What this exercise asks:
1. In the fantasy series post, how many magical disciplines does Hardy's universe have at first, and what are they?
2. In the fantasy series post, take the part that begins at the words "The Huffington Post on" and stops after "Harry Potter series.", and change "author" to "writer".
3. Please translate this sentence from the fantasy series post into Spanish: "Each form of magic has a clear set of rules that govern how it works."

Document section:
■ ■ ■ ■

The Huffington Post on Fantasy Series Better Than Harry Potter
Over at The Huffington Post, author Jeff Somers (The Digital Plague, The Ustari Cycle) holds forth on fantasy worlds that are more appealing than the mega-successful Harry Potter series.
I was surprised to see his list consisted exclusively of vintage paperbacks, including Jack L. Chalker’s Midnight at the Well of Souls (1980), Piers Anthony’s first Xanth novel A Spell for Chameleon (1977), L. Frank Baum’s The Magic of Oz (1919), and Master of the Five Magics (1980) by Lyndon Hardy. Perhaps not coincidentally, all are part of a fantasy series. Here he is on the latter book:
I read this book as a kid, and the magic system Hardy creates remains one of the more interesting and entertaining ones out there. He imagines a universe that has (initially) five magical disciplines: Thaumaturgy, Alchemy, Magic, Sorcery, and Wizardry. Each form of magic has a clear set of rules that govern how it works. For example, Wizardry is the discipline that summons demons, and it has two rules: the Law of Ubiquity, which states that flame permeates all (making it a gateway between worlds), and the Law of Dichotomy, which states that once a demon is summoned it must either dominate the summoner or be dominated. All in all, a logical system that requires the protagonist to actually study and learn and think critically about the magic, instead of waking up one morning with the ability to turn people into newts or something.

■ ■ ■ ■

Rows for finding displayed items
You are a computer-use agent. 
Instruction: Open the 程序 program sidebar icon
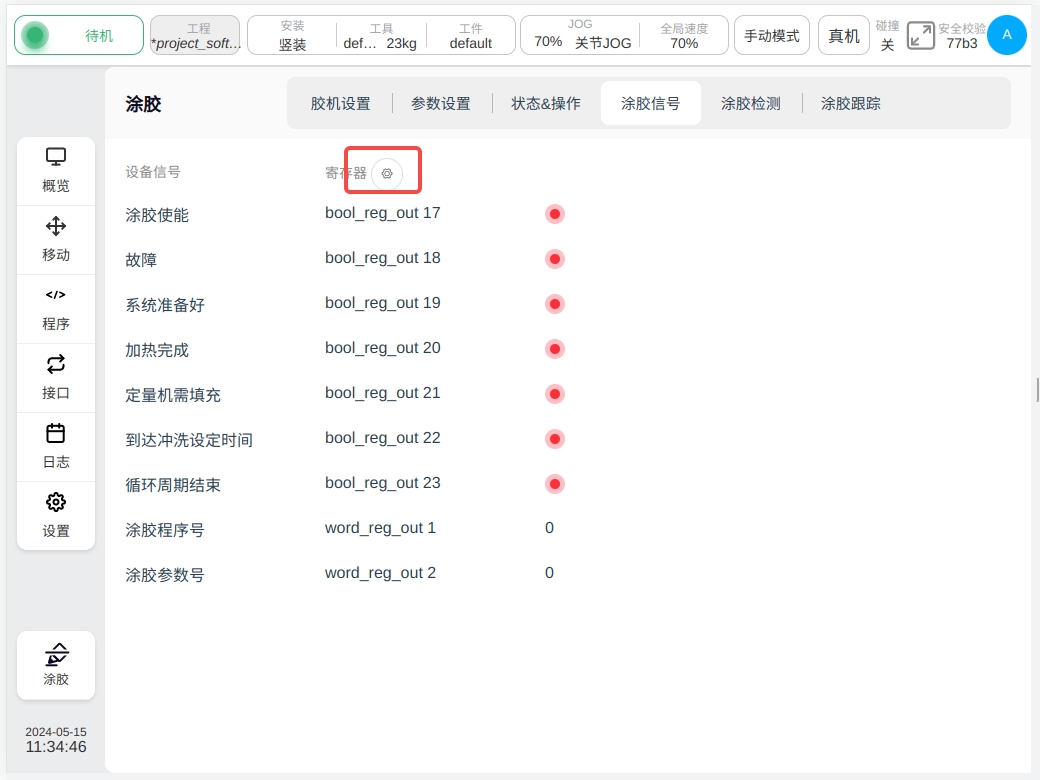(56, 308)
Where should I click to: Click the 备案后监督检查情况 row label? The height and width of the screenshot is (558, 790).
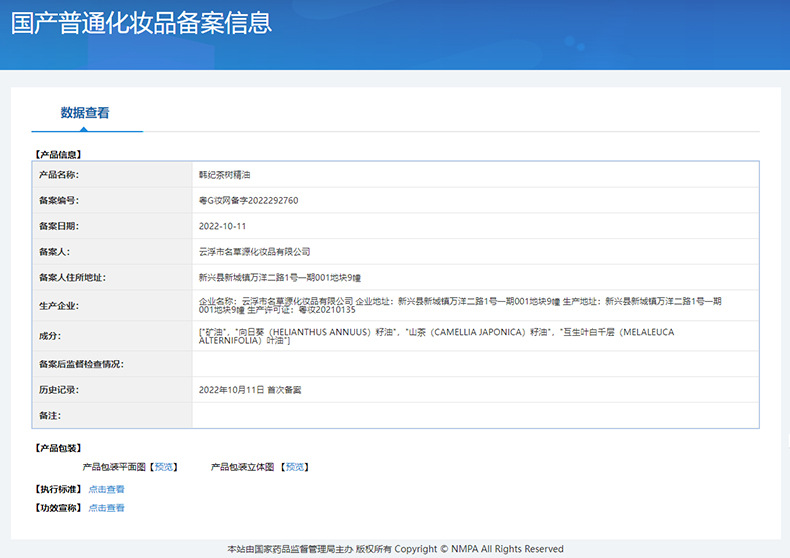click(80, 364)
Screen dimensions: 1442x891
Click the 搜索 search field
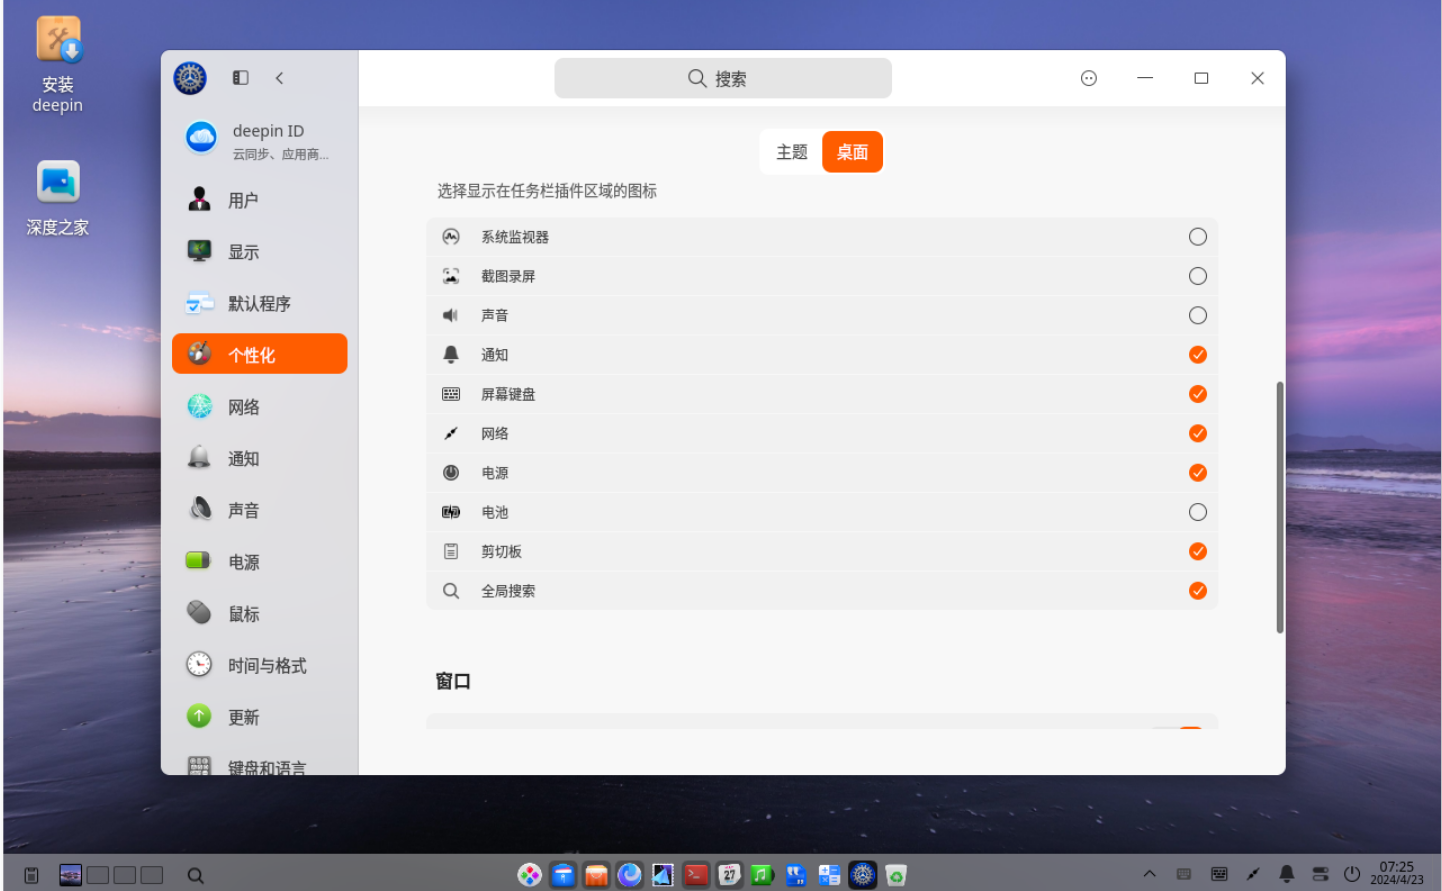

■ ■ ■ ■

Problem solutions:
1. Five: Thaumaturgy, Alchemy, Magic, Sorcery, and Wizardry.

2.
The Huffington Post on Fantasy Series Better Than Harry Potter
Over at The Huffington Post, writer Jeff Somers (The Digital Plague, The Ustari Cycle) holds forth on fantasy worlds that are more appealing than the mega-successful Harry Potter series.

3. Cada forma de magia tiene un conjunto claro de reglas que rigen su funcionamiento.